▶ **Work required**
Go through the data line by line and count the lines that hold "computer". Reply with the total only.

▶ **Available records**
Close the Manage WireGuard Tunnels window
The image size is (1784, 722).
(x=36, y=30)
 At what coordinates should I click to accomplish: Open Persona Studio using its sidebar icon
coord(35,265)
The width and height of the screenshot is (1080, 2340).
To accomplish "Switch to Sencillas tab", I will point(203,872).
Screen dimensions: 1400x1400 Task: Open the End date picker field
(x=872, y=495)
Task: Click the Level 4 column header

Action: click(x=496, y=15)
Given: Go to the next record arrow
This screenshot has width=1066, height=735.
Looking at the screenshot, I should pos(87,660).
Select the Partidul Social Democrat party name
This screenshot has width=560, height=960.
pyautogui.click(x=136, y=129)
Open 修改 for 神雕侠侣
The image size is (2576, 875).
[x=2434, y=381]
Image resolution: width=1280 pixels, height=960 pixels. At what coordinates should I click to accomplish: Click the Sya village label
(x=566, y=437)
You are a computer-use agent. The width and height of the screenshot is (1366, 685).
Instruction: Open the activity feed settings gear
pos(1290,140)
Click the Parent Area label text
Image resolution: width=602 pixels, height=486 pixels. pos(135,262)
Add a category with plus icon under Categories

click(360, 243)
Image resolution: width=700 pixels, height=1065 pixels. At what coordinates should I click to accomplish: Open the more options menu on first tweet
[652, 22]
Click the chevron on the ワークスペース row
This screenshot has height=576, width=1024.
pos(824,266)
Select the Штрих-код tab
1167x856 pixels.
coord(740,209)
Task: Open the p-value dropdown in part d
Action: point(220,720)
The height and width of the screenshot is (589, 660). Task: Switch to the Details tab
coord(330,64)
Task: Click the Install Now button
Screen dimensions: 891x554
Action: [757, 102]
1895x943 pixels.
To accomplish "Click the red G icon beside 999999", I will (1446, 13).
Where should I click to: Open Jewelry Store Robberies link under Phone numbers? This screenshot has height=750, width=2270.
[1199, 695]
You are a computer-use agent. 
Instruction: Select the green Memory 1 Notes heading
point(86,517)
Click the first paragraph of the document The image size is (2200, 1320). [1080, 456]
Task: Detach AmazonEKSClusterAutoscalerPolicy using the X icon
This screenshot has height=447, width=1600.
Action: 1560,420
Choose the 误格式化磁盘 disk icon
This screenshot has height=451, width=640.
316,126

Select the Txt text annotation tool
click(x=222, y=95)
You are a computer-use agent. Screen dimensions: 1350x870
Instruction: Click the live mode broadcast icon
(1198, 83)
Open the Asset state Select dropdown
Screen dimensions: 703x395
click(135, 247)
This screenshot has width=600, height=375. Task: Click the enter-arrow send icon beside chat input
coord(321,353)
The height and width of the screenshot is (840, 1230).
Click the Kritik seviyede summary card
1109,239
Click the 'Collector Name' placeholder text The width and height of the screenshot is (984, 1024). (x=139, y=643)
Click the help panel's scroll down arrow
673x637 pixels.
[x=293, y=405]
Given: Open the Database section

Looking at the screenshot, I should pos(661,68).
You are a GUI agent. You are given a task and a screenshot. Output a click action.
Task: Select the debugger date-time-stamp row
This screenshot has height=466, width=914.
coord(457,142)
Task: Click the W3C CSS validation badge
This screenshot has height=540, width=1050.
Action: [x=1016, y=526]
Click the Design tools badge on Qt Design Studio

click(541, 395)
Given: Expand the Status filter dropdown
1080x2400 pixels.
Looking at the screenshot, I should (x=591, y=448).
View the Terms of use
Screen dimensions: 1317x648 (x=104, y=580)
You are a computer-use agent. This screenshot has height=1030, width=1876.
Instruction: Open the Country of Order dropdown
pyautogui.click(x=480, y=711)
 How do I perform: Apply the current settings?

▶ **Answer to the problem**
4